Aristotle assumed that Earth always existed, but most peoples throughout history have had different ideas. Eastern philosophy emphasizes cycles of creation and destruction, and the Judeo-Christian belief is that Earth was created once at a specific time. Curious people could use the evidence of the Bible to work out what that time was. The most famous timetable was developed by Archbishop James Ussher in 1650 and further refined by John Lightfoot in 1654. This chronology reported that Earth was created at 9:00 a.m. on October 26, 4004 BCE. The chronology was for the next 200 years or so printed in the margins of the Authorized, or King James, Version of the Bible. Many people in England and other English-speaking countries thought it had always been a part of the Bible. Charles Darwin, for one, was surprised to learn that the Biblical chronology was a recent work of humans.
Mikhail Lomonosov in the 18th century was among the first to see things differently. He thought from geological evidence that Earth must be hundreds of thousands of years old. Perhaps the first attempt to determine the age of Earth on scientific grounds was made by comte de Buffon, who assumed that Earth was originally hot and had slowly cooled. By measuring the rate at which iron balls cool, Buffon decided in 1779 that Earth is about 75,000 years old.

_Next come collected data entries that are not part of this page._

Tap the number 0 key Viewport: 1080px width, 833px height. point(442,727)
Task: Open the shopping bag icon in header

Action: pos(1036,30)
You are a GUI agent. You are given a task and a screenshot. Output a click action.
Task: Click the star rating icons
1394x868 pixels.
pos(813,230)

James Hutton in 1785 claimed, as Aristotle indicated, that Earth has “no vestige of a beginning.” Hutton’s followers, Darwin and Charles Lyell, did not try to determine Earth’s beginning, but each made informed guesses as to how long ago certain fossils formed. Darwin dated the end of the Cretaceous period at 300,000,000 years ago (a bit too far back; the currently accepted time is 65,000,000 years ago). Lyell erred on the other side in 1867, placing the start of the Ordovician period at 240,000,000 years ago; we now think it was about 500,000,000 years ago.
William Thomson (Lord Kelvin) disagreed with both these dates. Using an improved version of Buffon’s idea about Earth’s cooling, he proposed in 1862 that Earth’s crust formed between 20,000,000 and 98,000,000 years ago. He also calculated how long the Sun could have existed, assuming that it got its energy as a result of gravitational contraction. This figure was 100,000,000 years. Geologists did not accept his work, although they had a hard time refuting it.
In 1896, however, radioactivity was discovered. Radioactive elements produce heat, making meaningless Thomson’s calculations based on cooling that ignored radioactive heating. Radioactivity also provided the solution to finding out how old rocks really are. In 1904 Bertram Boltwood and others proved that one element changes into another during radioactive decay.
By 1907 Boltwood realized that he could calculate the age of a rock by measuring the ratio of uranium, a fairly common element, to lead, its final decay product. He applied his method to a mineral from Glastonbury, Connecticut, and got an age of 410,000,000 years. (More recent calculations, based on an improved knowledge of isotopes, give the Glastonbury mineral as only 265,000,000 years old.) Other radioactive elements can be used to date rocks that contain no uranium. Using various adaptations of Boltwood’s method, scientists have dated rocks from all periods of Earth’s past. Granite from Canada is the oldest known rock, at 3,960,000,000 years old. Zircon crystals, which are especially tough, are the oldest known mineral at about 4,300,000,000 years old. The current best estimate for the age of Earth, based on evidence from meteorites, is 4,600,000,000 years.